Questions to get ahead in life.
Andy  Andrews
Andy Andrews More by this author
Sep 30, 2009 at 10:00 AM

When I was researching the key principles for my life I asked a variety of celebrities, politicians, and professionals some key questions to help find out what has made them successful. I chose questions that helped me see them in different ways. Being a firm believer that the quality of our answers is determined by the quality of our questions, I have used these opportunities to ask what I believe are some great ones. I wanted to ask questions that would either confirm what I already knew or lead me to a broader definition of the truth. I asked questions like:

  • What is the greatest disappointment in your life and how did you overcome it?
  • What’s the most important decision you’ve ever made in your life?
  • What’s the worst decision you’ve ever made in your life?
  • If you were to give an 18-year-old one specific piece of wisdom, what would it be?

Whenever you get the opportunity to talk to a successful person, one who has overcome adversity and overwhelming odds, be sure to have some questions in mind the answers to which will provide you with an education.

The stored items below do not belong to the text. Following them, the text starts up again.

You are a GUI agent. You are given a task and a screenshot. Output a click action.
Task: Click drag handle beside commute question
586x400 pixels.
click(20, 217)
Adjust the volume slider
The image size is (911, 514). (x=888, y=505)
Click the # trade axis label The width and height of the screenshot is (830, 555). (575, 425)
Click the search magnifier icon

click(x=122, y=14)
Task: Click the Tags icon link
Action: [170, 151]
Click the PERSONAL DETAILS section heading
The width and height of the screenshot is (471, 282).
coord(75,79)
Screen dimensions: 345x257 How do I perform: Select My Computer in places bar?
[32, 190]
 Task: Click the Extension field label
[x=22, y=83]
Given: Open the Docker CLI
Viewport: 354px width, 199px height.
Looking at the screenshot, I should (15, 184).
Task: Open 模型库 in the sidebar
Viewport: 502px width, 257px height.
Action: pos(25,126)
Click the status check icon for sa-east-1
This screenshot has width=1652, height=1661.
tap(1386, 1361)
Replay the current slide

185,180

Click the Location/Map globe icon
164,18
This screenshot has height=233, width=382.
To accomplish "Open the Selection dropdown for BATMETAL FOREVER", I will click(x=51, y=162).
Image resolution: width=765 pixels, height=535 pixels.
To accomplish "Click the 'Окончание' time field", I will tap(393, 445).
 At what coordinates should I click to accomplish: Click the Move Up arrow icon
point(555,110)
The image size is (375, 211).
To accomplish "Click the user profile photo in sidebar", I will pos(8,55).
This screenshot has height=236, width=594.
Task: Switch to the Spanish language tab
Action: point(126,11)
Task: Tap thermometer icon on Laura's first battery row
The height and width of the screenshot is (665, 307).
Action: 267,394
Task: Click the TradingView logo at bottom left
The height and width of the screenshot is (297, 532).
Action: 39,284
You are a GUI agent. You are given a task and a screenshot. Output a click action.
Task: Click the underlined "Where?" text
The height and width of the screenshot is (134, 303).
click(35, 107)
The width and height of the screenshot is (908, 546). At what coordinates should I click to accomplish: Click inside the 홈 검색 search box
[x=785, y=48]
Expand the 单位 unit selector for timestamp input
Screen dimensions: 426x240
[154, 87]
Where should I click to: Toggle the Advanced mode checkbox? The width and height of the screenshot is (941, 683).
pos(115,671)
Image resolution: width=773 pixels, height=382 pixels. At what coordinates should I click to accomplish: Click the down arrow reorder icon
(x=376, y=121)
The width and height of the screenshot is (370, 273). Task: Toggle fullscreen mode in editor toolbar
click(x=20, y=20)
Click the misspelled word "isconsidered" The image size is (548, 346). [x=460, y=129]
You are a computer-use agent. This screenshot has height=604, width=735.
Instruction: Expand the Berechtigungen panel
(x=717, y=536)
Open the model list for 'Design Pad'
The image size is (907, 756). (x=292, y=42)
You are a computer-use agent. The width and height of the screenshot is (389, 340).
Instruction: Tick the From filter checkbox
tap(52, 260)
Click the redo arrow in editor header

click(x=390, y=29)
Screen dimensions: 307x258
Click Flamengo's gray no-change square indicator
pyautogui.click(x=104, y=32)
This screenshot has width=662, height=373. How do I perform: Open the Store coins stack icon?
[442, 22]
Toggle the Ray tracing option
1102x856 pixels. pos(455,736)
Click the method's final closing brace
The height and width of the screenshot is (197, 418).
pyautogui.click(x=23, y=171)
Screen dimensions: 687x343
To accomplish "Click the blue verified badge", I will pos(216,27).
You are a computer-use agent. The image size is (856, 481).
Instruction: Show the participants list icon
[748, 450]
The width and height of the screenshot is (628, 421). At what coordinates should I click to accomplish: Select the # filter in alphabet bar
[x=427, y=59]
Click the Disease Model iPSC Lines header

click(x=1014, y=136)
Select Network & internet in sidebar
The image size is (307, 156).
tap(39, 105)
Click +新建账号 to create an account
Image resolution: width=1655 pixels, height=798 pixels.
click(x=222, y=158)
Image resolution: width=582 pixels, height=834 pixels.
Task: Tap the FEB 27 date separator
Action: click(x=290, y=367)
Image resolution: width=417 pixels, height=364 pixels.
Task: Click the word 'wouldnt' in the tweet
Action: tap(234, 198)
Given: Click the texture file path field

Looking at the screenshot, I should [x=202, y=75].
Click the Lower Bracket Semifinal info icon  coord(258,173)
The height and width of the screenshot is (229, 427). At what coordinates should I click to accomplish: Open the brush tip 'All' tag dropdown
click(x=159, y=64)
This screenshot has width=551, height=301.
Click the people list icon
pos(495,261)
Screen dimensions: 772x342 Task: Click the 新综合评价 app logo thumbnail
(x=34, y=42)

When I asked Jimmy Dean how he defined success, he wrote back, saying that success and wealth is a state of mind:

My grandfather, W. J. Taylor, was the most successful and wealthy man I ever knew, and I doubt seriously that he ever made more than $10,000 in any given year in his life. But he was the best farmer in Hale County, Texas. He knew that. He had the straightest fences, the cleanest end-rows. He had the neatest barn and the neatest house. He raised nine kids, he had a great relationship with the man upstairs and a wonderful inner peace. To me, this is success and wealth.

I asked him what the keys were to his success. One of them was hard work to which he commented:

I have no use for anyone who can help themselves and does not. . . . My greatest fear is that with all our federal aid, state aid, city aid, county aids, etc., that they’re going to be many wonderfully talented people who will never be forced to find out what their talent is.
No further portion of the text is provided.